Question 94 of 365: Should we buy and sell our screen real estate?

Question 94 of 365: Should we buy and sell our screen real estate?

My wife and I sold our first house this weekend.

It was the place that both of our children started their lives. It was the first place that we could truly call our own. And, it now belongs to someone else. It is theirs to experience and tell stories about. It is theirs to raise their kids and try not to kill the grass in. And I am happy about the whole process.

However, signing those final papers and seeing the check get deposited in our bank account made it all so surreal. It also brought home the idea that it isn’t something that happens every day. I had never before sold a piece of earth to another human being and I don’t anticipate doing it again for a long time. But, the feeling was so nice and so other worldly that it made me want to think about space in a whole different way.

I owned that piece of land, that space, for a period of time. And with a few notable exceptions (doing illegal things within it), I could do whatever I wanted to with it. While I own many objects, a house is the only space that I have ever owned (although, I guess you could argue a car is a moving space I own, but let’s not get too semantic). And then I started thinking about the spaces that I own online. While I am a huge advocate for the cloud, I don’t think that I can make the case that I really own much of what is up on the internet with my name on it. If all of the hosting services I pay for and Google (which, I mostly don’t) went under, I would be left with nothing. So, I went after a more literal definition of space that I can own.

I own my screens.

I own the displays in my devices that let me interact with all of the data that exists in the same way that I own my house that lets me interact with the other people in my family. Our family owns couple televisions, a couple computers, some cell phones, and an iPod or two. This screen real estate is owned outright. And while, I never had thought about it this way until I sold my first house, what if I were to sell part of that screen to someone else?

What if I wanted to sell 1/10th of my laptop screen to an advertising firm? What if I wanted to lease 1/4th of my TV to my favorite entertainment company? What if I wanted to create a commodified market for screen real estate, where users could actually set the price of their own screens depending on their willingness to click on products and services and the percentage of their screens they wanted to part with.

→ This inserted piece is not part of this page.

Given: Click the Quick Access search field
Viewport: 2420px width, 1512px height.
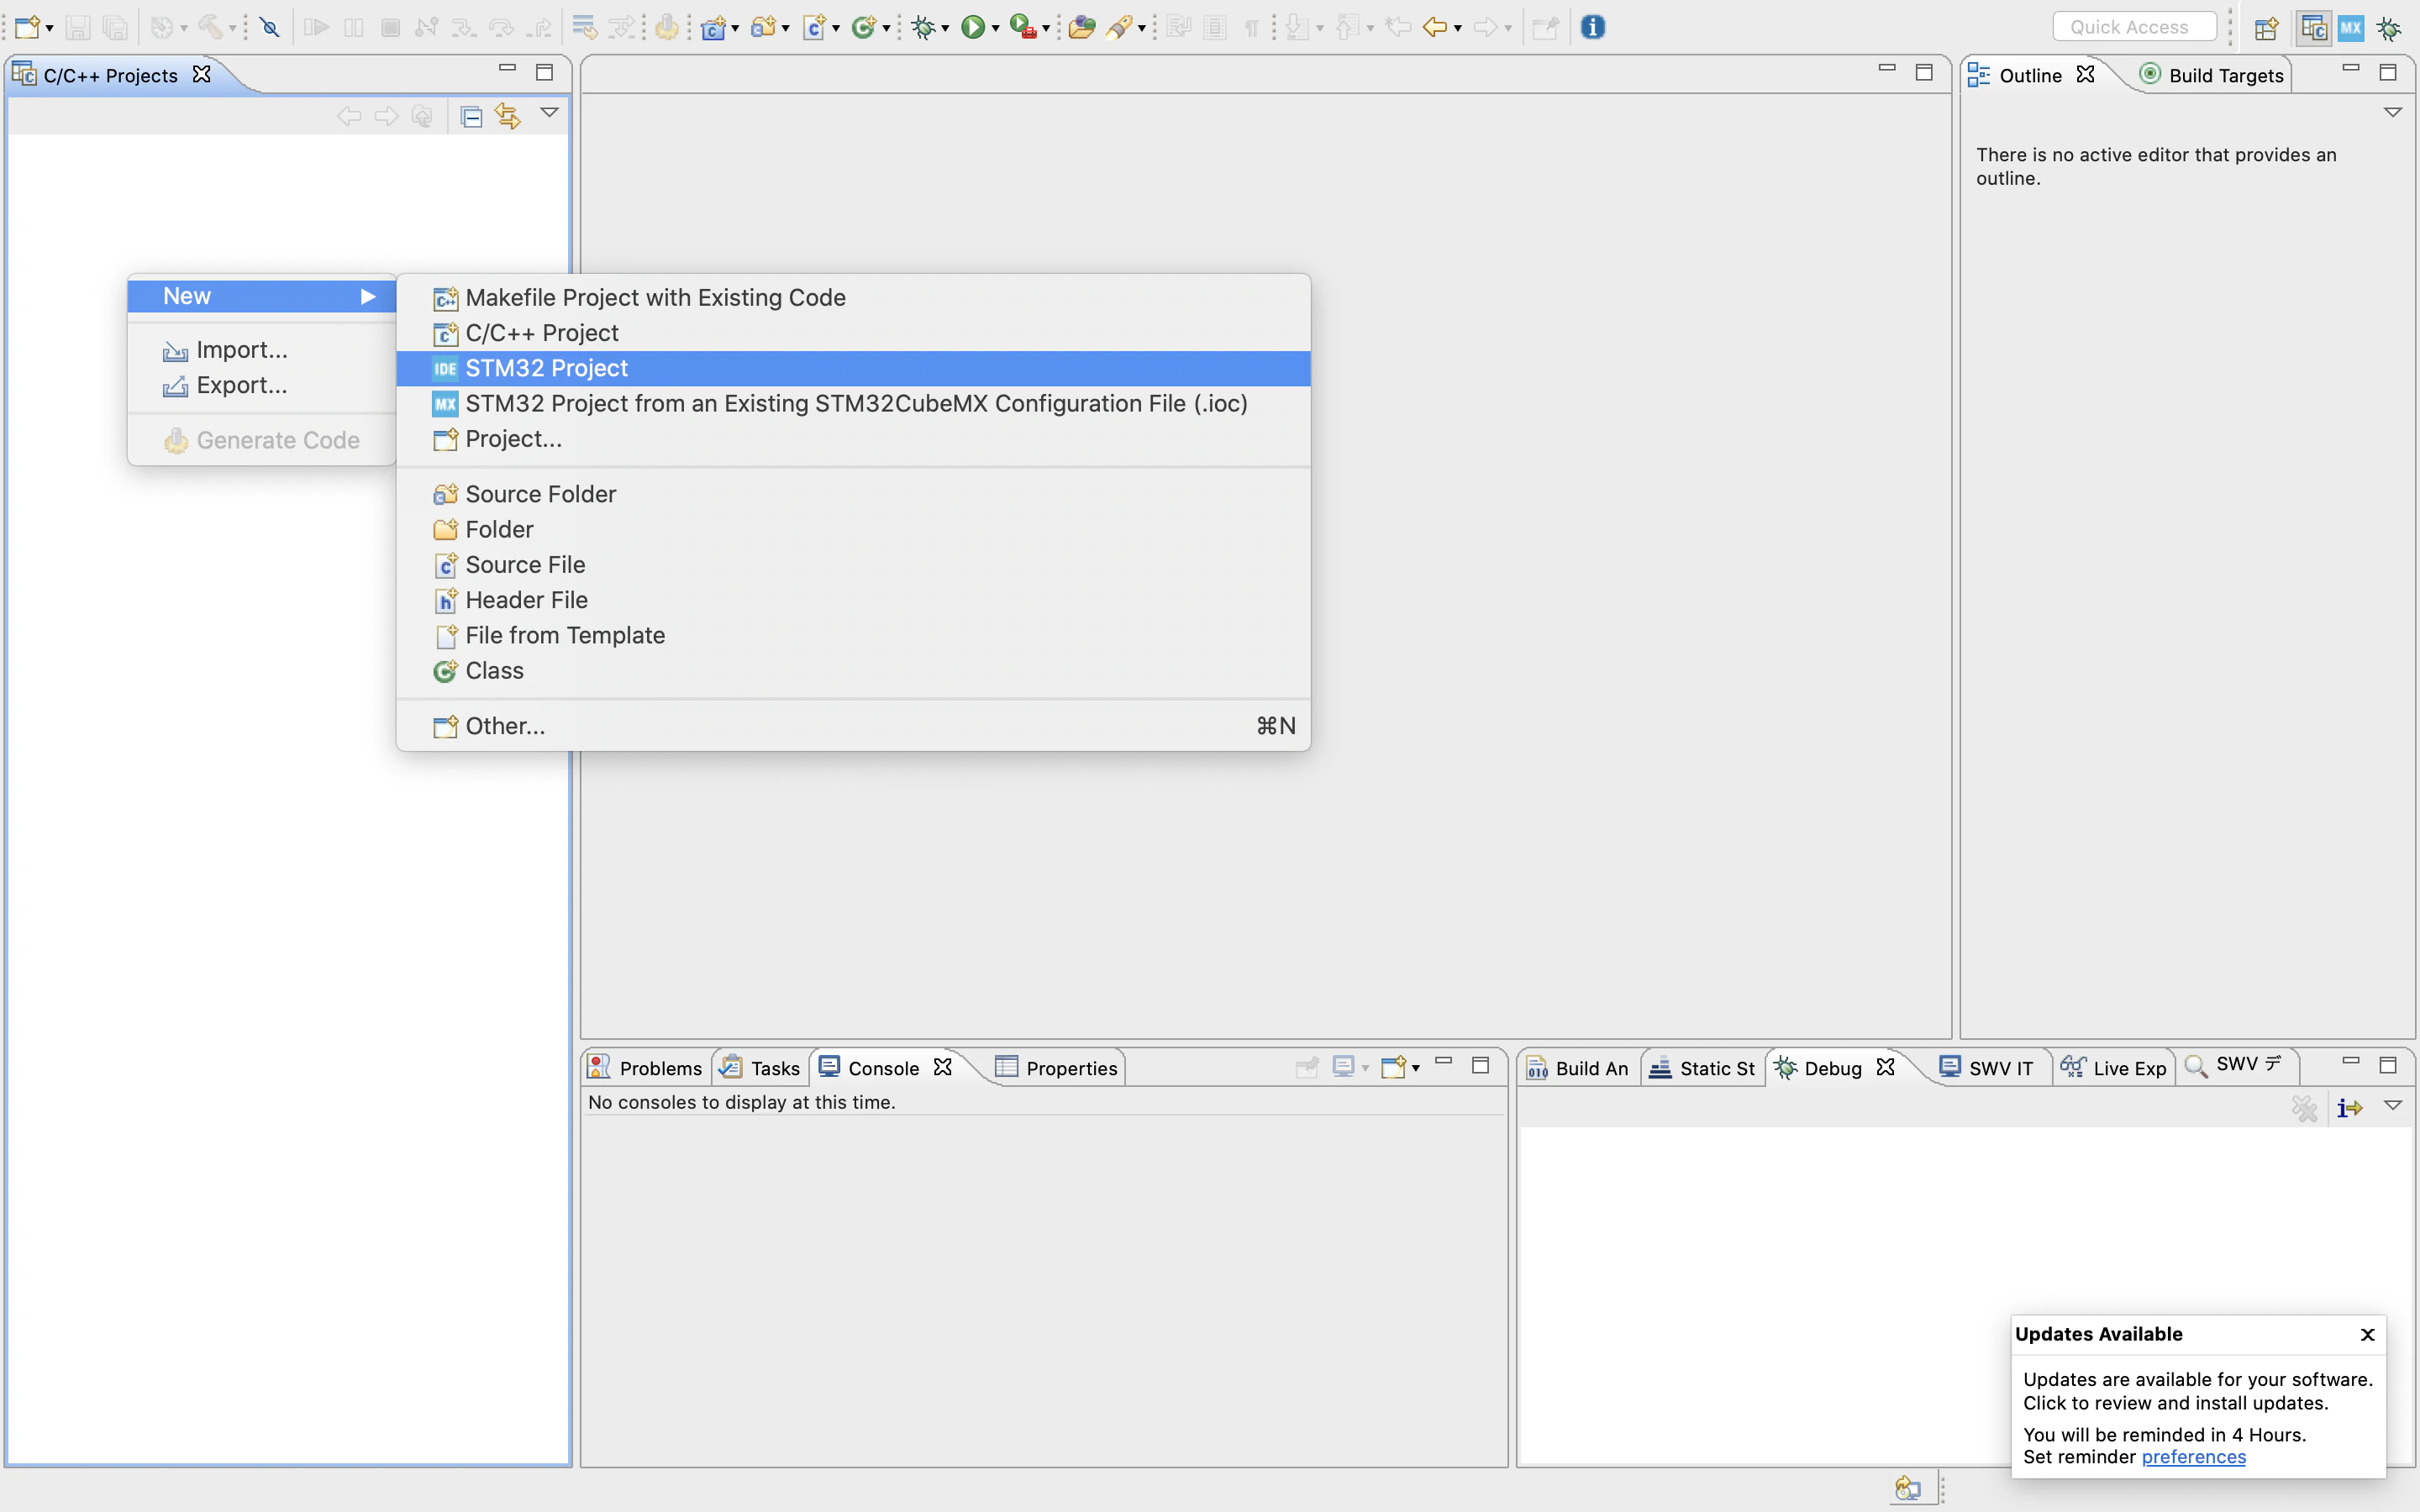Looking at the screenshot, I should (2134, 27).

It seems to me that the companies and advertisers have it exactly backwards. They are dealing with a middleman, a reseller of real estate. They are buying ads from Google or from a television network, when they could be buying it directly from the users. They could be working directly with the customers who will be the ones actually buying their product rather than working with a company who will not. I get that Google is the one distributing the ads, but I don’t think we need a distribution service at all if I am accepting the responsibility for selling off 20% of my screen. I am no longer a passive part of the contract with content providers and marketers. I am no longer trying to fast forward through commercials because I have selected the ones that I want to see. If I have leased my screen, then I must sit through the ads that companies want to push.

And I am now choosing what to be sold. I can choose only technology advertising, or food, or local. If companies really want to get smart, they will stop talking to mobile and location-based ad gurus. They will start talking to users about just what kinds of things they would be interested in selling their screen for.

For example, I would sell 1/10th of my computer screen to a running banner of local deals on food, new technology products, and books and periodicals. I would love to be pushed that information in exchange for a few hundred dollars a year. I would be a more informed consumer and I would be able to afford more of those want-based (rather than need-based) purchases.

Unfortunately, at the moment, it seems as though many people don’t think that I own my screen enough to sell directly to me. They think that they have to go through a different company that provides the software or the web-service to reach me. It is almost as if Google is putting up billboards on my front lawn and then selling other people the opportunity of putting up ads. But, if they would have just asked me in the first place, I would put up signs for them, so long as they give me a good deal on landscaping or driveway sealing.

Let’s cut out the middleman. Let’s establish a marketplace for screen real estate. Realtors optional.